[Start EXTRACT TO READ]

When I joined Srila Prabhupada’s movement, thanks to the hard work of the after-war generation Germany celebrated its return to the economic dominancy in Europe.

To work in order to live and to live in order to work, that’s the German credo. Germans love to be Germans and were certainly not prepared to embrace “some new sect”.


Our appearance in the streets with our dhotis, mrdangas and powerful ecstatic kirtans couldn’t be more of a challenge for the mediocre German mind. The year I joined I received my first German passport. Having a status of refugee until then, I was finally recognized as a resident, member of the German nation. Arriving in the police station in order to pick up my passport, I do remember vividly the police officer looking at his colleague while handing me my document, stating: “I cannot believe how they can let such a piece of garbage into our land.”


This was my welcome speech to Germany. I joined a Germany where, as it later on happened, when paying petrol one Sunday morning at one of the highway gas stations, the man at the cashier, obviously deeply emotionally moved, looked at me with his sad eyes, stating: “Weakened, fighting on two fronts, of course he had to be defeated. If lasting only few weeks more, things would have changed and he would have won the war for us.” It was Hitler’s birthday that day.


Emerging then on the streets as a sankirtan devotee with Srila Prabhupada’s books in my hand, I got a good inside view of the inherent nature of the majority of the German population. Those survivors of war still followed the German empiric process of investigating something new - “first kill it, and then find out what it was”.


Thinking originally that we, the devotees, were some exotic creatures coming from far East, people in general believed that we are some monks, soon returning to our monasteries in India again. And so initially we earned just some laughter from the public, sarcastical remarks and hysterical giggle from the passing-by girls when our dhotis were flapping in the wind.


But due to the intense preaching spirit of the devotees, Germans soon realized that we are not going back to India, but we are staying, coming again and again in greater numbers.


And so phase number two started, certainly initiated with the help of German evangelic church who opened its “sect expert” office, lobbying of the government and police force to get into action and eliminate us from the German soil.


Media became more and more aware of our presence and the “Sektengefahr”, the danger of the incoming sects who could “brainwash” your child, started to become daily headlines in German media. For us, young boys and girls standing daily on the street, it was an eye opening experience to witness how easily can be people´s mind manipulated, how superficially judgements are passed and how quickly the anger of the conditioned soul can take shape of a fierce fascistic prosecution. As one of the most prominent Czech writers once said: “There is no ferocious beastly force of nature I fear more than... a crowd."

That the mob collects itself to eliminate “the others”, and feels greatly enthused by this lynching procedure, was proven in history of mankind many many times. And so even simple German household wife hit me with her shopping bag, cursing me to die. Another time one of these women grabbed me violently, screaming “I got him! I got him!” When police finally arrived and investigated what I have done, it was found that I have done.....nothing. And so the policeman asked the lady what she wants?

She replied in somewhat surprised manner that she thought she has to catch me as it was stated in newspaper that if you see a Hare Krsna monk you should contact local police. In this case policeman just mildly smiled and let me go.

But there were more dangerous situations we had to face.

[End EXTRACT TO READ]
[Start PROVIDED MATERIAL]

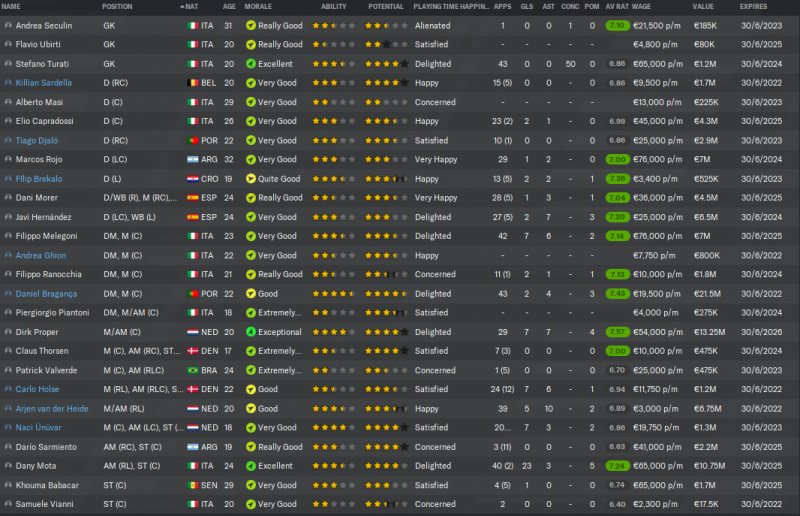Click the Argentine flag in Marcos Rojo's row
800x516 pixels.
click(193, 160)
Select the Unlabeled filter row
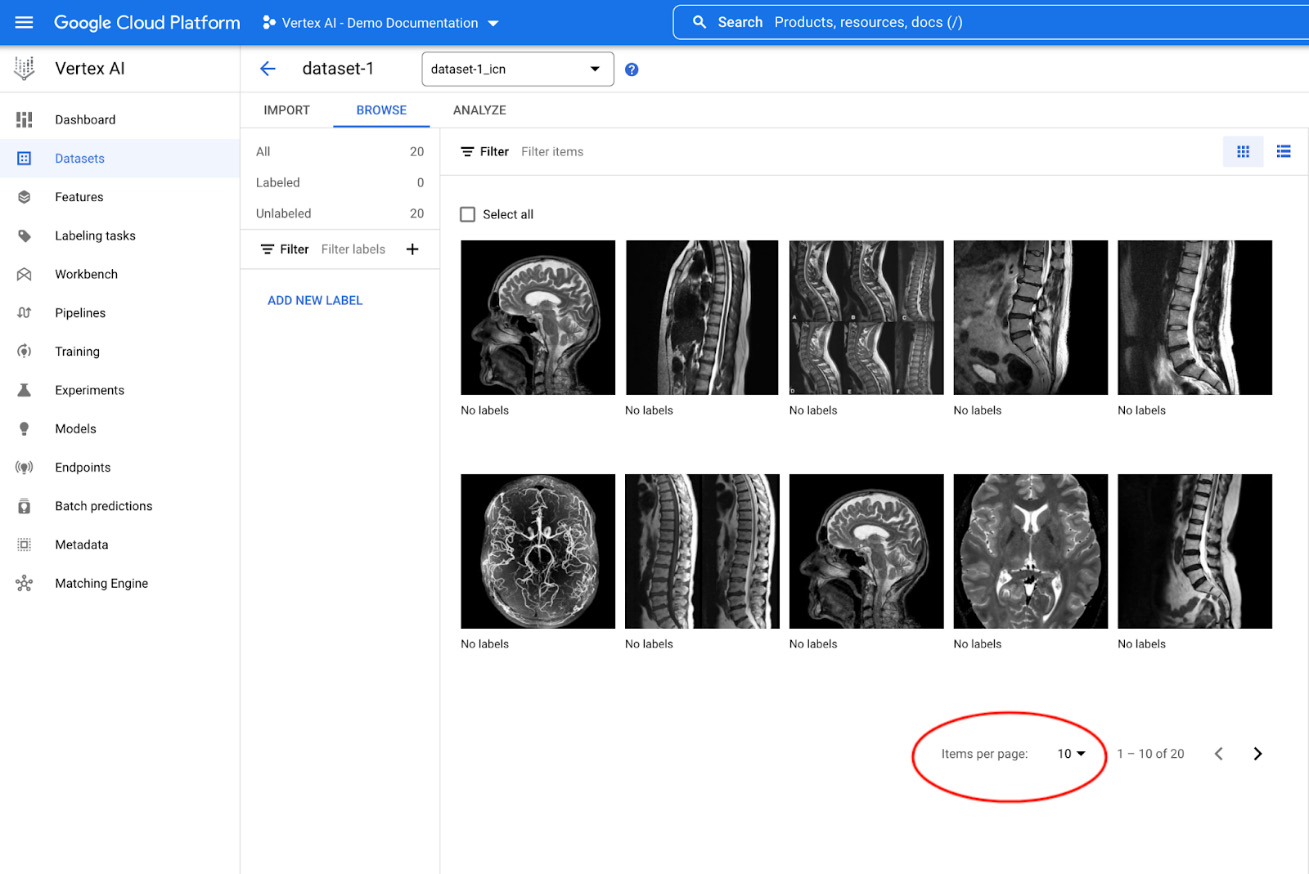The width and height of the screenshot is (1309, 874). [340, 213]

[End PROVIDED MATERIAL]

# [DESCRIPTION OF THE TASK]
Can you reproduce, word for word, the part of the account of preaching in Germany that runs from "This was my" to "birthday that day."? These rows have nothing to do with the work here.

# [SOLUTION TO THE EXERCISE]
This was my welcome speech to Germany. I joined a Germany where, as it later on happened, when paying petrol one Sunday morning at one of the highway gas stations, the man at the cashier, obviously deeply emotionally moved, looked at me with his sad eyes, stating: “Weakened, fighting on two fronts, of course he had to be defeated. If lasting only few weeks more, things would have changed and he would have won the war for us.” It was Hitler’s birthday that day.